You will need to measure the difference between your full bust and the measurement on the pattern. Since my full bust is 37 and the pattern is a 34 I need to increase my pattern by 3 inches. BUT, I’m only working on half my pattern here, so I need to open my pattern up 1 1/2 inches. So: Find the difference between your full bust and the pattern’s measurement and cut it in half,
This pattern had a cutout dart so I had to patch it first.
Note where your apex or bust point is on your muslin and mark it on the pattern. If you are an indie pattern designer, PLEASE include your apex point on your patterns. It makes life much easier for people who have to do an FBA. And always include your center front line. Just my two cents here.Draw a straight line from the center of the dart to the apex. Draw another line from the apex into the armhole.Cut through the lines from the waist to the armhole but not all the way through the armhole. Open the pattern until the opening at the apex is as wide as you need. I opened my pattern up 1.5 inches. The difference between the pattern’s measurement and mine but cut in half because I’m only doing one side of the pattern. Do you see how the dart looks so crooked from the bottom? I need to make the opening going down parallel all the way from the apex to the waist to have a balanced waist. Also, at this point my dart will be way too huge, as well as unbalanced, so I need to add a side dart to the pattern to allow some of that extra room in the dart to move over to the side dart.Draw a line from the side seam to the apex but not all the way through it.
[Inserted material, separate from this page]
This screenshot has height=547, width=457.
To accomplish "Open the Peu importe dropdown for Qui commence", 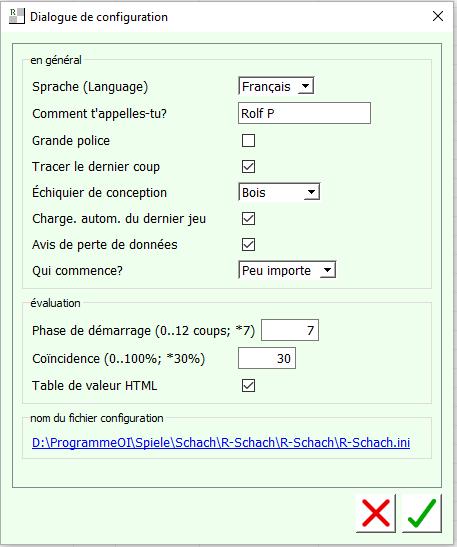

Open the line and magically a side dart will appear! Adjust the opening until the opening of the front dart area on the pattern is the same size all the way down tot the waist. Parallel Lines. Any of you old enough to remember the punk new wave singer Blondie? Her album Parallel Lines was my favorite back in sixth grade! Back to the subject at hand… or bust..
Here is an important thing to notice at this point. The left side of the pattern is now LONGER than the right side. What the? Don’t worry.That’s the amount of length that needed to be added to the length. So not only did I make the pattern longer to allow more room for a bigger bust and avoid a short waist, but it’s wider in the center, too. But due to the dart being at the side seam the side seam won’t be longer the side seam at the back of the pattern. When I fits started sewing dresses for me, I would add width to the side seam and then wonder why the fit was terrible. Has that happened to you?Patch the pattern from behind.Cut out the new dart. Hopefully that should do the trick!